Culture

Littérature 2.0 : Twitter fait ses classes

Le microbillet comme outil pédagogique ? Une façon efficace d’apprendre la grammaire en 140 caractères, selon deux adeptes de twittérature.*

Le 18 novembre dernier, l’Institut de twittérature comparée s’est vu octroyer une subvention de 71 750 $ pour explorer le potentiel du microbillet dans les salles de classe par le ministère de l’Éducation, du Loisir et du Sport .

Jean-Michel Le Blanc et Jean-Yves Fréchette au Salon du livre de Montréal en novembre dernier (Crédit photo: Christine Rousseau)

«C’est un engagement important que nous avons envers les citoyens, s’enthousiasme un des deux fondateur s de l ’ Ins t i tut , Jean-Yves Fréchette, lorsqu’il parle de cette subvention. Il y a un écart entre la suspicion des profs et l’enthousiasme des jeunes envers les médias sociaux. Il faut cesser d’occuper une position de critique négative, pour entrer dans une attitude proactive. C’est le projet que l’Institut va commencer bientôt.»

S’intéressant aux possibilités littéraires du site de microblogage Twitter plutôt qu’à son caractère instantané, les twittérateurs rédigent des microrécits, qui rappellent le haïku ou les proverbes. Certains s’adonnent même à l’écriture de romans qu’ils construisent au fil des jours, toujours en respectant la contrainte des 140 caractères ou moins.

Si la forme que prendra le projet n’est pas encore clairement définie, certains critiquent déjà l’idée d’une utilisation de Twitter en classe. Pour les fondateurs de l’Institut de twittérature comparée, c’est dans la contrainte des 140 caractères que se situe l’intérêt de ce média. «Grâce à la contrainte, on peut arriver à évoluer, à faire apprendre l’orthographe, la syntaxe et la concordance des temps », illustre le cofondateur de l’Institut, Jean- Michel Le Blanc.

Pourquoi microbloguer ?

Pour sa part, Thierry Karsenti, titulaire de la Chaire de recherche du Canada sur les technologies de l’information et de la communication (TIC) en éducation et professeur à l’UdeM, semble douter de la pertinence du microbillet comme outil d’apprentissage. «On peut faire de la littérature en 140 caractères, mais les étudiants font énormément de fautes, encore à l’Université, plaide-t-il. Là, on veut apprendre à des gens à être créatifs alors qu’ils ne maîtrisent pas encore la langue.

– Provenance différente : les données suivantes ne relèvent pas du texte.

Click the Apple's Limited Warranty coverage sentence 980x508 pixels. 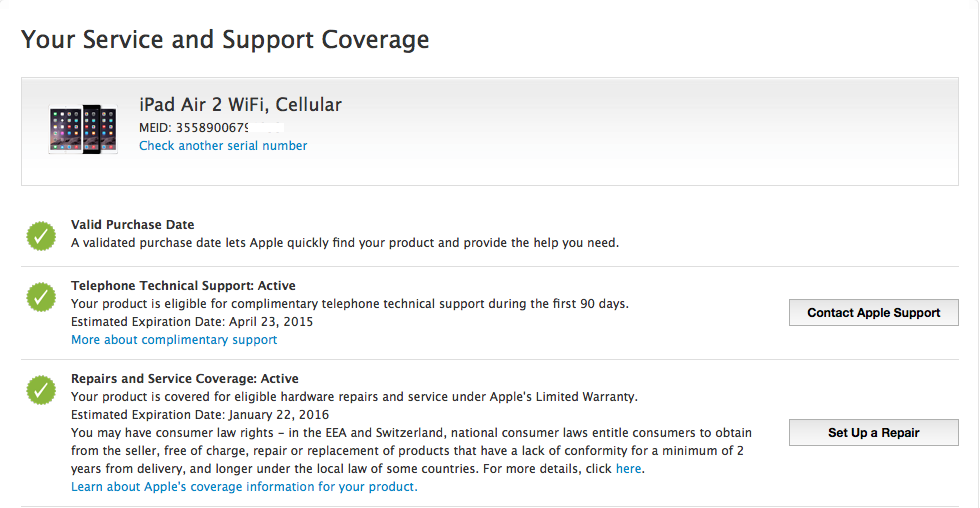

Je ne suis pas convaincu qu’on arrive à faire de la littérature avec cela.» « L’avantage du microbillet, c’est l’instantanéité. Si l’on sort de l’instantanéité, on prend d’autres outils », insiste le chercheur. Une position que ne partage pas M. Fréchette. Il soutient que la twittérature a la capacité de pouvoir s’adapter à n’importe quel espace et à n’importe quel contexte.

M. Karsenti ne rejette pas catégoriquement l’utilisation de Twitter en contexte scolaire, ayant lui-même tenté l’expérience en permettant à ses étudiants de commenter en direct le contenu de certains de ses cours. « Les étudiants échangent sur ce que je dis au lieu de faire autre chose d’inutile. On les garde dans le cours. Cette application pédagogique- là, je la trouve géniale », conclut-il.

* = Le chapeau de cet article a été écrit en 140 caractères.

 

Extraits de microbillets littéraires

J’ai toujours eu un peu peur de merder ma fin. Peur de mourir muet, caviardé et seul, ligoté par une longue langue morte me souquant le cou. – Jean-Yves Fréchette

Je casserai du sucre sur l’échine des magouilleurs. Je tordrai le cou des mange-marde. Je mordrai la langue des donneux d’enveloppes brunes. – Jean-Yves Fréchette

Il adorait faire des ricochets, sur le bord du lac. Elle aimait nager sous l’eau, à la tombée de la nuit. Ils se rencontrèrent aux urgences.– Jean-Michel Leblanc

Franklin a deux passions : le jazz classique et les mauvais jeux de mots. Sa petite amie, excédée, lui demanda de choisir. Il aretha Franklin. – Jean-Michel Leblanc

 

L’institut de twittérature comparée ?

L’Institut de twittérature comparée Québec-Bordeaux a vu le jour en juin 2010. Les deux fondateurs, Jean-Yves Fréchette, enseignant de Québec à la retraite, et Jean-Michel Le Blanc, journaliste de Bordeaux, souhaitaient mettre sur pied une structure permettant de promouvoir et de développer ce genre littéraire émergent. En plus de permettre le regroupement virtuel des twittérateurs, l’Institut organise différentes activités, parmi lesquelles des concours de microbillets. En 2012, l’organisme prévoit la tenue d’un premier festival de twittérature, qui devrait avoir lieu à Québec à l’automne.